While alt texts are not the only web accessibility features that make data harvesting easier—features like simple and consistent web page layouts, closed captions on videos, and using links with descriptive names are very useful in allowing people with disabilities to access websites, but they can also double as a way to make harvesting and parsing through data easier—they are one of the most valuable, especially for creating datasets for image-based generative models.
There is something to be said about the way that accessibility features that are supposed to help people with disabilities navigate the web better also function as a data source for companies to mine. It could be a demonstration of how making the internet more accessible is beneficial to everyone including abled people and the companies building the web. Or maybe it just shows how every feature on the web, including those that are supposed to meet the needs of specific communities, have to justify their existence by being useful for more than just the reason they were created. Even reCaptcha, which was simply supposed to be a way to protect websites from bots, is not left out of this. When we identify images on reCaptcha to prove that we’re not robots, we are also helping Google train AI models.
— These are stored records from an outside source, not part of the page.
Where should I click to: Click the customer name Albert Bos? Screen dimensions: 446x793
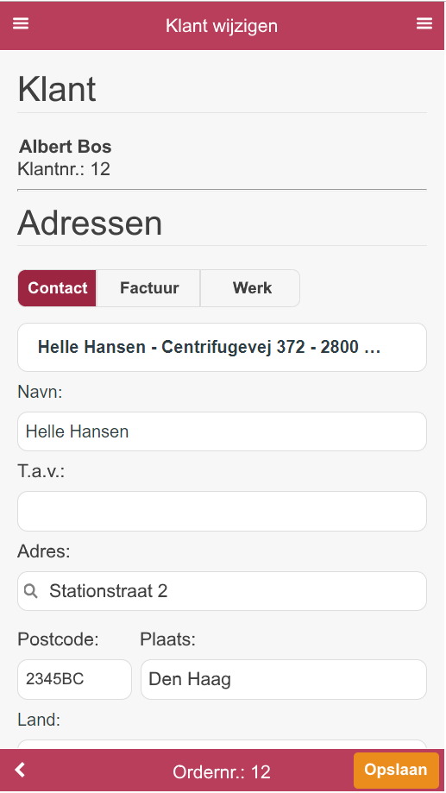click(x=66, y=147)
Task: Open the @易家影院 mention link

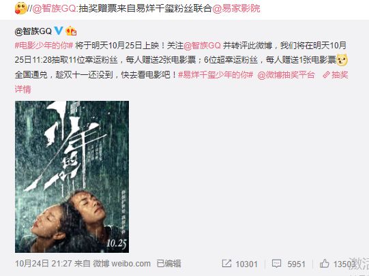Action: [x=236, y=8]
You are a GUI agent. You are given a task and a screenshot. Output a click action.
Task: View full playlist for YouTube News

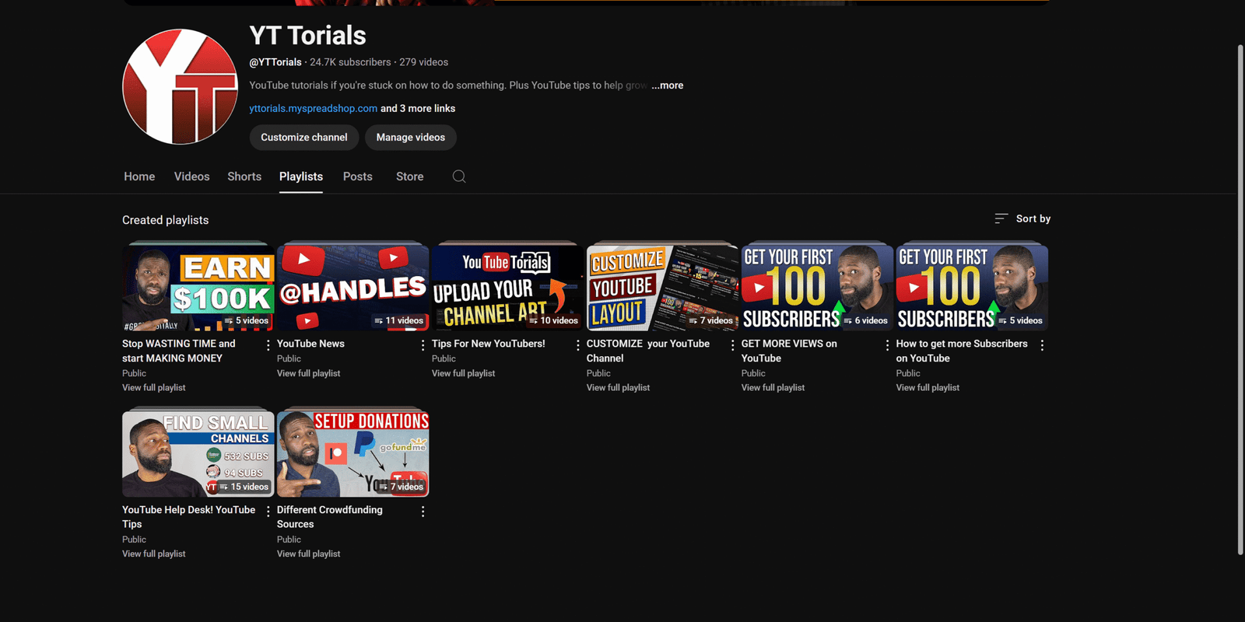tap(308, 373)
Whatever the case may be, I think this is one of those cases where a little transparency would go a long way. While at the end of the day, alt texts and other accessibility features do benefit people who need them, it doesn’t take away from the fact that there are also a myriad of ways that they can be used that benefit other parties and help them eventually make money. Making sure that users are aware of all of those ways would come in handy in an otherwise sticky situation.